* _What the task asks_:
Give back all of the data, word for word.

* _Material provided_:
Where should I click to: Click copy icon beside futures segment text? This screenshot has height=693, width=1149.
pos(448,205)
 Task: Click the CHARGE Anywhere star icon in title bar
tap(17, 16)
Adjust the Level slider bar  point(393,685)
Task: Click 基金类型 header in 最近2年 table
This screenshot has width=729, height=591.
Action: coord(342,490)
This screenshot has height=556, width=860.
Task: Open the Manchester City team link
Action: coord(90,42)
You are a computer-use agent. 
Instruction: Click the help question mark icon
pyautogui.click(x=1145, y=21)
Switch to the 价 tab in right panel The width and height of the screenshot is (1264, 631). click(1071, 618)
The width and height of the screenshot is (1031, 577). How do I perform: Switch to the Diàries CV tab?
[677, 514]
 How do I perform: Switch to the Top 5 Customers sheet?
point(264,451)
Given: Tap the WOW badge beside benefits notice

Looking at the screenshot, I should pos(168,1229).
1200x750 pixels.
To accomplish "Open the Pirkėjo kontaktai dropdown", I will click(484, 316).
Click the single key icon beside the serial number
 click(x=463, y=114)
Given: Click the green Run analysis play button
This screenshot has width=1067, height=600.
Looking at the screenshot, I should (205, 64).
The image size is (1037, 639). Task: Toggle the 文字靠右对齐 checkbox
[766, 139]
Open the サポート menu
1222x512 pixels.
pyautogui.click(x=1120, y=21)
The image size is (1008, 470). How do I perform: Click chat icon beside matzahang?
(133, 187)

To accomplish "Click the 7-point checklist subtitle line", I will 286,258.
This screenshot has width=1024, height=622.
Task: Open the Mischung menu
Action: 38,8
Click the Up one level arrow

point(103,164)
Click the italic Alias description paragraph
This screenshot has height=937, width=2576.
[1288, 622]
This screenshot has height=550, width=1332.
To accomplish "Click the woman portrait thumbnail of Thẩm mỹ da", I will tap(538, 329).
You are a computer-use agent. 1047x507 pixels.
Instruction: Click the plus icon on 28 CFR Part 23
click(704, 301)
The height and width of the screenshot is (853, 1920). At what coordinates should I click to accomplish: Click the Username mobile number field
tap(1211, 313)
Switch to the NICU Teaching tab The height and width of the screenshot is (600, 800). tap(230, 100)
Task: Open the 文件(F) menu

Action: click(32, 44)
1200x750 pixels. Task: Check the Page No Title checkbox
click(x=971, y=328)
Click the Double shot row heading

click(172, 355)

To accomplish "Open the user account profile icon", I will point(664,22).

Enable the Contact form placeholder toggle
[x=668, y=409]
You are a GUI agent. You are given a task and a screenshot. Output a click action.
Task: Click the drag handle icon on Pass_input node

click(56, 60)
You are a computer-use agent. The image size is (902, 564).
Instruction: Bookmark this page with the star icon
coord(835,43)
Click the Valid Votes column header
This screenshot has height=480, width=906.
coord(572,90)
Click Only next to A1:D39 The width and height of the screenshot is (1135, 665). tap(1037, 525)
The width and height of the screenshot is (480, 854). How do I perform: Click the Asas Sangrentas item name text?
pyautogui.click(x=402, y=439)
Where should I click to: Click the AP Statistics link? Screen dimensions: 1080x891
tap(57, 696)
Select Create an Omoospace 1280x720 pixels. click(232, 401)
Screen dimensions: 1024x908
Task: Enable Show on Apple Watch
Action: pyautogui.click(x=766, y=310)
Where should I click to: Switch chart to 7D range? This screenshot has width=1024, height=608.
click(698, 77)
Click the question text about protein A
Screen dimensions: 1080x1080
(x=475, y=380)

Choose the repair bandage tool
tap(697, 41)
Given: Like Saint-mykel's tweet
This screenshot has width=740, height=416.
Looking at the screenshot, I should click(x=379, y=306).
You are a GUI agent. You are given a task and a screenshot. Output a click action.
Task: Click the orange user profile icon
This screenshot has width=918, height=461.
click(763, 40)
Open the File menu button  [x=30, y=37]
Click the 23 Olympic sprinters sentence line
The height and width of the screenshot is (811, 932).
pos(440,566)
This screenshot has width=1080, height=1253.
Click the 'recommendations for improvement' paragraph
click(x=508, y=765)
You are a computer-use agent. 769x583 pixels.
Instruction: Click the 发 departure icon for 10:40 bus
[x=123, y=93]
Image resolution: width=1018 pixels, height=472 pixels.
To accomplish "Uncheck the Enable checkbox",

* _Solution for this task_:
Where should I click to: Click copy icon beside futures segment text? This screenshot has height=693, width=1149.
pos(448,205)
 Task: Click the CHARGE Anywhere star icon in title bar
tap(17, 16)
Adjust the Level slider bar  point(393,685)
Task: Click 基金类型 header in 最近2年 table
This screenshot has width=729, height=591.
Action: coord(342,490)
This screenshot has height=556, width=860.
Task: Open the Manchester City team link
Action: coord(90,42)
You are a computer-use agent. 
Instruction: Click the help question mark icon
pyautogui.click(x=1145, y=21)
Switch to the 价 tab in right panel The width and height of the screenshot is (1264, 631). click(1071, 618)
The width and height of the screenshot is (1031, 577). How do I perform: Switch to the Diàries CV tab?
[677, 514]
 How do I perform: Switch to the Top 5 Customers sheet?
point(264,451)
Given: Tap the WOW badge beside benefits notice

Looking at the screenshot, I should pos(168,1229).
1200x750 pixels.
To accomplish "Open the Pirkėjo kontaktai dropdown", I will click(484, 316).
Click the single key icon beside the serial number
 click(x=463, y=114)
Given: Click the green Run analysis play button
This screenshot has width=1067, height=600.
Looking at the screenshot, I should (205, 64).
The image size is (1037, 639). Task: Toggle the 文字靠右对齐 checkbox
[766, 139]
Open the サポート menu
1222x512 pixels.
pyautogui.click(x=1120, y=21)
The image size is (1008, 470). How do I perform: Click chat icon beside matzahang?
(133, 187)

To accomplish "Click the 7-point checklist subtitle line", I will 286,258.
This screenshot has width=1024, height=622.
Task: Open the Mischung menu
Action: 38,8
Click the Up one level arrow

point(103,164)
Click the italic Alias description paragraph
This screenshot has height=937, width=2576.
[1288, 622]
This screenshot has height=550, width=1332.
To accomplish "Click the woman portrait thumbnail of Thẩm mỹ da", I will tap(538, 329).
You are a computer-use agent. 1047x507 pixels.
Instruction: Click the plus icon on 28 CFR Part 23
click(704, 301)
The height and width of the screenshot is (853, 1920). At what coordinates should I click to accomplish: Click the Username mobile number field
tap(1211, 313)
Switch to the NICU Teaching tab The height and width of the screenshot is (600, 800). tap(230, 100)
Task: Open the 文件(F) menu

Action: click(32, 44)
1200x750 pixels. Task: Check the Page No Title checkbox
click(x=971, y=328)
Click the Double shot row heading

click(172, 355)

To accomplish "Open the user account profile icon", I will point(664,22).

Enable the Contact form placeholder toggle
[x=668, y=409]
You are a GUI agent. You are given a task and a screenshot. Output a click action.
Task: Click the drag handle icon on Pass_input node

click(56, 60)
You are a computer-use agent. The image size is (902, 564).
Instruction: Bookmark this page with the star icon
coord(835,43)
Click the Valid Votes column header
This screenshot has height=480, width=906.
coord(572,90)
Click Only next to A1:D39 The width and height of the screenshot is (1135, 665). tap(1037, 525)
The width and height of the screenshot is (480, 854). How do I perform: Click the Asas Sangrentas item name text?
pyautogui.click(x=402, y=439)
Where should I click to: Click the AP Statistics link? Screen dimensions: 1080x891
tap(57, 696)
Select Create an Omoospace 1280x720 pixels. click(232, 401)
Screen dimensions: 1024x908
Task: Enable Show on Apple Watch
Action: pyautogui.click(x=766, y=310)
Where should I click to: Switch chart to 7D range? This screenshot has width=1024, height=608.
click(698, 77)
Click the question text about protein A
Screen dimensions: 1080x1080
(x=475, y=380)

Choose the repair bandage tool
tap(697, 41)
Given: Like Saint-mykel's tweet
This screenshot has width=740, height=416.
Looking at the screenshot, I should click(x=379, y=306).
You are a GUI agent. You are given a task and a screenshot. Output a click action.
Task: Click the orange user profile icon
This screenshot has width=918, height=461.
click(763, 40)
Open the File menu button  [x=30, y=37]
Click the 23 Olympic sprinters sentence line
The height and width of the screenshot is (811, 932).
pos(440,566)
This screenshot has width=1080, height=1253.
Click the 'recommendations for improvement' paragraph
click(x=508, y=765)
You are a computer-use agent. 769x583 pixels.
Instruction: Click the 发 departure icon for 10:40 bus
[x=123, y=93]
Image resolution: width=1018 pixels, height=472 pixels.
To accomplish "Uncheck the Enable checkbox",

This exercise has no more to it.